Saturday, March 24, 2012

Paying one's fair share of taxes: who decides?





Less than a month to go before taxes are due. I got my return on its way yesterday, once again asking myself why some folks' fair share seems fairer than others.
My expertise in this arena is limited to my experience paying taxes as an individual wage earner (single, then married, now single again) and, for a time, as a small business owner. So, I’m coming at this as a layperson operating strictly off 2011 IRS tax tables, without the creativity available to wealthy persons assisted by tax attorneys.


Still, why should married persons qualify for lower tax rates?


High to low, here’s the hierarchy: married filing separately; single; head of household; married filing jointly. Hmm.


Having your wedding cake and eating it, too.

Married persons filing separately pay the highest rates, presumably as a gamer’s penalty for working the system to pay less and adding unnecessarily to the stack of returns in need of processing. That said, the difference doesn’t amount to much until you get into six figures.

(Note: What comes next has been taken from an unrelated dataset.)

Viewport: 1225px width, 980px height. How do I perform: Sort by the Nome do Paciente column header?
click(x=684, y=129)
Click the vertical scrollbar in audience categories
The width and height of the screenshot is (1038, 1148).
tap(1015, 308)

Here’s an example for Chris, married filing separately, and Carol who is single.


·      At an arbitrary taxable income (IRS line 43) of $40,583, the table says Chris pays $6,269—$25 more than Carol who pays $6,244.


·      Up the income ladder, with taxable income of $121,748 Chris pays $28,904—$1,198 more than Carol who pays $27, 706. And the spread widens as earnings rise further.


I get all that. But check this out.


Marriage tax discount: why?

Married persons filing jointly—whether or not they have children—pay less than a single parent with children filing as head of household. Here’s the math using the same two arbitrary taxable incomes as above for Sara, single parent of Adam, and Chris and Christa, married and child-free.


·      With $40,583 on line 43, Sarah supporting her son Adam pays $5,479—$243 more than Chris and Christa who pay $5,236

·      With $121,748 on line 43, Sarah pays $25,275—$2,588 more than Chris and Christa who pay $22,687.


Does this make any sense to you?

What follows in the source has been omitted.